EXERCISE DETAILS | Copy every line that holds the string "will" from the data below.

MATERIAL FOR THIS EXERCISE |
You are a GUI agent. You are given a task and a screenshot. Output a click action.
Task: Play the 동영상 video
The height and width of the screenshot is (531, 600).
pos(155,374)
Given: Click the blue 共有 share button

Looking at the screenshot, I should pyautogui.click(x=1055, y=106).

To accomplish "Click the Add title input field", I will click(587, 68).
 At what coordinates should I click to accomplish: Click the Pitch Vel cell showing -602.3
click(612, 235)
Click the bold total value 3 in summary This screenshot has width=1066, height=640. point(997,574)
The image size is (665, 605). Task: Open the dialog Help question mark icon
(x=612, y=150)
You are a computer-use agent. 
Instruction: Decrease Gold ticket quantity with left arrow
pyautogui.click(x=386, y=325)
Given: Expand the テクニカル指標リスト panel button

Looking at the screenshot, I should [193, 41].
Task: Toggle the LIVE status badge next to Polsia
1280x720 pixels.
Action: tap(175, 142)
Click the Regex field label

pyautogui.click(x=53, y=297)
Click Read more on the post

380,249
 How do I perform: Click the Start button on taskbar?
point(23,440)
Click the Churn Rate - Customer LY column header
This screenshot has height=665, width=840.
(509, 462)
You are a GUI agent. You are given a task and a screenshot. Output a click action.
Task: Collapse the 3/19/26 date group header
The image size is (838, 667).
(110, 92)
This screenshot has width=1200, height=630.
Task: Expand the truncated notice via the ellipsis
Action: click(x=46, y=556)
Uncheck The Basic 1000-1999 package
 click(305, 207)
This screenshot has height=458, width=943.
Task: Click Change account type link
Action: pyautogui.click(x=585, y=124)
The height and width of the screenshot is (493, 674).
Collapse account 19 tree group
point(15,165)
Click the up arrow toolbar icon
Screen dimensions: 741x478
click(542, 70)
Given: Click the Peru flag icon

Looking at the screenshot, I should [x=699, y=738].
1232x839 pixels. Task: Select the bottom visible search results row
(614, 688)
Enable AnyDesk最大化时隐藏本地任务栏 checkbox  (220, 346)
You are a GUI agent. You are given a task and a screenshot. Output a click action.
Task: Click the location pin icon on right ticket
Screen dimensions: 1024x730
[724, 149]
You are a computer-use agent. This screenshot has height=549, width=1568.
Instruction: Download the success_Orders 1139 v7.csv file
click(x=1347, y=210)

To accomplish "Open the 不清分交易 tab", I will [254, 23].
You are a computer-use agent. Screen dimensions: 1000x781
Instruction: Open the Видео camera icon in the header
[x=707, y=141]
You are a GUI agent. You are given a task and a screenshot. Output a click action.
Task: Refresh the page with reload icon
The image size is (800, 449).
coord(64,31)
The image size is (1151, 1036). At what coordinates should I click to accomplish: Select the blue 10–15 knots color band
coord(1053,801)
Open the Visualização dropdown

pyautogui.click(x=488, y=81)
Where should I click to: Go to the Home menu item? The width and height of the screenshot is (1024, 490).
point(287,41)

ANSWER BOX |
To accomplish "Click the Add title input field", I will click(587, 68).
To accomplish "Open the 不清分交易 tab", I will [254, 23].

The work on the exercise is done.